- [What you will do]
In these records, how many lines contain "panel"? Please reply with the number only.

- [Data shown]
=-=-=-=-=

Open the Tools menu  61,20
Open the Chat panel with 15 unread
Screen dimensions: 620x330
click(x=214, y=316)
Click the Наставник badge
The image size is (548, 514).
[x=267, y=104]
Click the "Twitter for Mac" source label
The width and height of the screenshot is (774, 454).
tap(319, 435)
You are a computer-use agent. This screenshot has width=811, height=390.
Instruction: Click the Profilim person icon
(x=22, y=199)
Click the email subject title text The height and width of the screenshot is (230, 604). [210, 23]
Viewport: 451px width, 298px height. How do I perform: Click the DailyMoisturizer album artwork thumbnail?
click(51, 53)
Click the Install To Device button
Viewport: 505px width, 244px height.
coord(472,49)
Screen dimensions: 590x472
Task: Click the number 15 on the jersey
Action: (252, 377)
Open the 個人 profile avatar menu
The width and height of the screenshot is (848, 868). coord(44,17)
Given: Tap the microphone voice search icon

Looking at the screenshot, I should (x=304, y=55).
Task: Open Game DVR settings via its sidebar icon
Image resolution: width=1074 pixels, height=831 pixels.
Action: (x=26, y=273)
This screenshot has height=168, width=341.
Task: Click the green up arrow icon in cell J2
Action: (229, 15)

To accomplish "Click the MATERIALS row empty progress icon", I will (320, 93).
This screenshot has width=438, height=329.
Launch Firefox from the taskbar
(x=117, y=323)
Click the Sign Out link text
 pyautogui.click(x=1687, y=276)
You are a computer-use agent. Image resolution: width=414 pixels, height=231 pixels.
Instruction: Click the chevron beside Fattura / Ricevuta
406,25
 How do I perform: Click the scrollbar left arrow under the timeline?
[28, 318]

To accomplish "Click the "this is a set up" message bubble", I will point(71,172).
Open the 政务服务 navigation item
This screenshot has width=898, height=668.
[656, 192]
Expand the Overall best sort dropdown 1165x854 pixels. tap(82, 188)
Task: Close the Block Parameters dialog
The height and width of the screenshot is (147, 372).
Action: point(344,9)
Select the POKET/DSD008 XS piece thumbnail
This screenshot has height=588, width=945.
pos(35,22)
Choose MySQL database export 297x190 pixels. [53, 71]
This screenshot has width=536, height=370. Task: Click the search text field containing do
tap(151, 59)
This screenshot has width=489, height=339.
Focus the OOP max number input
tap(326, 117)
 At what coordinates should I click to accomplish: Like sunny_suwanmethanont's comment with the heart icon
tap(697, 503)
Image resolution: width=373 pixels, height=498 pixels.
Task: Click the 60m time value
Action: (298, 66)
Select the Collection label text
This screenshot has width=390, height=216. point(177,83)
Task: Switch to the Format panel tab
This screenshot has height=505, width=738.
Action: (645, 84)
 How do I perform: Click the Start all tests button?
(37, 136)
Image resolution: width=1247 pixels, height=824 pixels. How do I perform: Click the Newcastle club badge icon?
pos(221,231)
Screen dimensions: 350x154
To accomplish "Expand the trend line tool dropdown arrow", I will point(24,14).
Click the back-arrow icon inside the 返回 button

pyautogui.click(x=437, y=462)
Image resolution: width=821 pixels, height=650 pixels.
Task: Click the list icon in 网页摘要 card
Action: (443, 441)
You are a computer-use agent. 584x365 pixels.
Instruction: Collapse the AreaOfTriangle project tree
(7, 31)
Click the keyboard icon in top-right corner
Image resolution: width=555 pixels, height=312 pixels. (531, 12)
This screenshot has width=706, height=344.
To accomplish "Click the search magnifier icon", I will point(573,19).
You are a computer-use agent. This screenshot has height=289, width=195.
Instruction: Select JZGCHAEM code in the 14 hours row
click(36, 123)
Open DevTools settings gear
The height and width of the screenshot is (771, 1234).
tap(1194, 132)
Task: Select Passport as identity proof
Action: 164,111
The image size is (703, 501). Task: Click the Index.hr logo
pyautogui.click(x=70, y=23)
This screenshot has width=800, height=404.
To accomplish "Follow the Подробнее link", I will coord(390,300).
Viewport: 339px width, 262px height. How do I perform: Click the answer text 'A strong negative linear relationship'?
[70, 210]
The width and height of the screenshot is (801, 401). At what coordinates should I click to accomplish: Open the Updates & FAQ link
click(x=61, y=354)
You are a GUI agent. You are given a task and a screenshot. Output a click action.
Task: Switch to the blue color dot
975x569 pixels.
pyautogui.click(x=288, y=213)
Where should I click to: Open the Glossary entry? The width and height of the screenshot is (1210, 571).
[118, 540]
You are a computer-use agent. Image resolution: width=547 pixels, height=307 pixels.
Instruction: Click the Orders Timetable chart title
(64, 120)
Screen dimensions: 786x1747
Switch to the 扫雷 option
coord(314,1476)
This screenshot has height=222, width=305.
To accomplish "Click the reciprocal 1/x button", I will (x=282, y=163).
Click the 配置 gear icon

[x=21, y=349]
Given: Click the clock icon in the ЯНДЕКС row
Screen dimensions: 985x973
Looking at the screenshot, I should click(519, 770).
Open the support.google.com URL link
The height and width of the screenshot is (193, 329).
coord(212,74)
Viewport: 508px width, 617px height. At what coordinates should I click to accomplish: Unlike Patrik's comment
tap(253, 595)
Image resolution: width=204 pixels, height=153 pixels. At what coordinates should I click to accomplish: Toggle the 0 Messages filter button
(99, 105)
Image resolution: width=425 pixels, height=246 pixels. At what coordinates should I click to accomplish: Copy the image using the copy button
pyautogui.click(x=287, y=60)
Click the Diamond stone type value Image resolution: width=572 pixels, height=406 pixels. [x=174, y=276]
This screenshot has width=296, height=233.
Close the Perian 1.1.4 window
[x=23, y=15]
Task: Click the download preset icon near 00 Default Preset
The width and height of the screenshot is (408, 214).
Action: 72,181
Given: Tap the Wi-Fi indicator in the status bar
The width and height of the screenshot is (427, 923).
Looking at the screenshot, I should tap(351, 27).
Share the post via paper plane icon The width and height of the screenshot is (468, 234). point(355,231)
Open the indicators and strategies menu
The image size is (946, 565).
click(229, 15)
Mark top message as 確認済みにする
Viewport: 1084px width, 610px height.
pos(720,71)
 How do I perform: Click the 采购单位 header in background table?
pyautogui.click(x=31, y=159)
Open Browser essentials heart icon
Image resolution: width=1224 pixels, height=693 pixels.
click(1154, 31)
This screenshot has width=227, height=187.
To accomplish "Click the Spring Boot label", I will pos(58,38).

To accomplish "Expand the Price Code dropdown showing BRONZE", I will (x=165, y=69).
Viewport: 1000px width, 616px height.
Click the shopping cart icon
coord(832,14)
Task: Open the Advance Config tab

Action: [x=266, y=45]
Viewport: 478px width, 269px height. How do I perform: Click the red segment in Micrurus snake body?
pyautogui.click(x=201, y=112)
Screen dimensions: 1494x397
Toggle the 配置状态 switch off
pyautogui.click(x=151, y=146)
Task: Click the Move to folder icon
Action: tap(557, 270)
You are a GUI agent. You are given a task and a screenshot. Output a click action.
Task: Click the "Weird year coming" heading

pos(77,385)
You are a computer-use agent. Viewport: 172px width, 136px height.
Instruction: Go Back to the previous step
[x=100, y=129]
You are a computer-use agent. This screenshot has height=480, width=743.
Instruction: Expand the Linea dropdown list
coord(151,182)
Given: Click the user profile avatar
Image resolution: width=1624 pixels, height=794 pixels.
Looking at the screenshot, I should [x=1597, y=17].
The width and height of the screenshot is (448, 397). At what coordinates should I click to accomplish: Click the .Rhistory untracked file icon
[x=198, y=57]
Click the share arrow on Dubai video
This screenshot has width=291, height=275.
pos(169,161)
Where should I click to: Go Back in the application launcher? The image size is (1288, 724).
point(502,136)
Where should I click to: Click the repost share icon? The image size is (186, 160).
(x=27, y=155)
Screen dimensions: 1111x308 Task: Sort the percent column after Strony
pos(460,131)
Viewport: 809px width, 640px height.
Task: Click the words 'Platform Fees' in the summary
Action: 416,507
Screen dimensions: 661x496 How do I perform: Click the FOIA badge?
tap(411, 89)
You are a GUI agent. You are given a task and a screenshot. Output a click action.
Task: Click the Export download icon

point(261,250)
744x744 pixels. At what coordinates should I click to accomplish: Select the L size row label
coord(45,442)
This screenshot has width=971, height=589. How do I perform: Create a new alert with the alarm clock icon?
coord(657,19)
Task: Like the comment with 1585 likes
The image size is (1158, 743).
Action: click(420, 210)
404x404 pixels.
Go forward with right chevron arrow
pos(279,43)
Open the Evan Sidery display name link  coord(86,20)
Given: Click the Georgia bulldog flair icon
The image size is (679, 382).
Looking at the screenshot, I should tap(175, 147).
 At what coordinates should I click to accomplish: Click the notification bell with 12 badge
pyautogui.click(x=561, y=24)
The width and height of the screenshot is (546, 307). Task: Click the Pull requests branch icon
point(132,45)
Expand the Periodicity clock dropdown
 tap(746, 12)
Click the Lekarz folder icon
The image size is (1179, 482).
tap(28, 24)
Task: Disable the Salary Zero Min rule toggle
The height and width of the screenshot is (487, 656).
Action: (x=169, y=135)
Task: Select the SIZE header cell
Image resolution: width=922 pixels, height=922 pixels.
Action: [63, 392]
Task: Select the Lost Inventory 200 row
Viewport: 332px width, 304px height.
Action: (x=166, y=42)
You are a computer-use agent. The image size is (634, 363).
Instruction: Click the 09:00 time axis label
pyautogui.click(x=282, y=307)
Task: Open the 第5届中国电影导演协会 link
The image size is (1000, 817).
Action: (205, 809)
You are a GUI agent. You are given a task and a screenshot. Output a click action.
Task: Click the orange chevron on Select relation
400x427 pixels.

=-=-=-=-=

- [Final answer]
2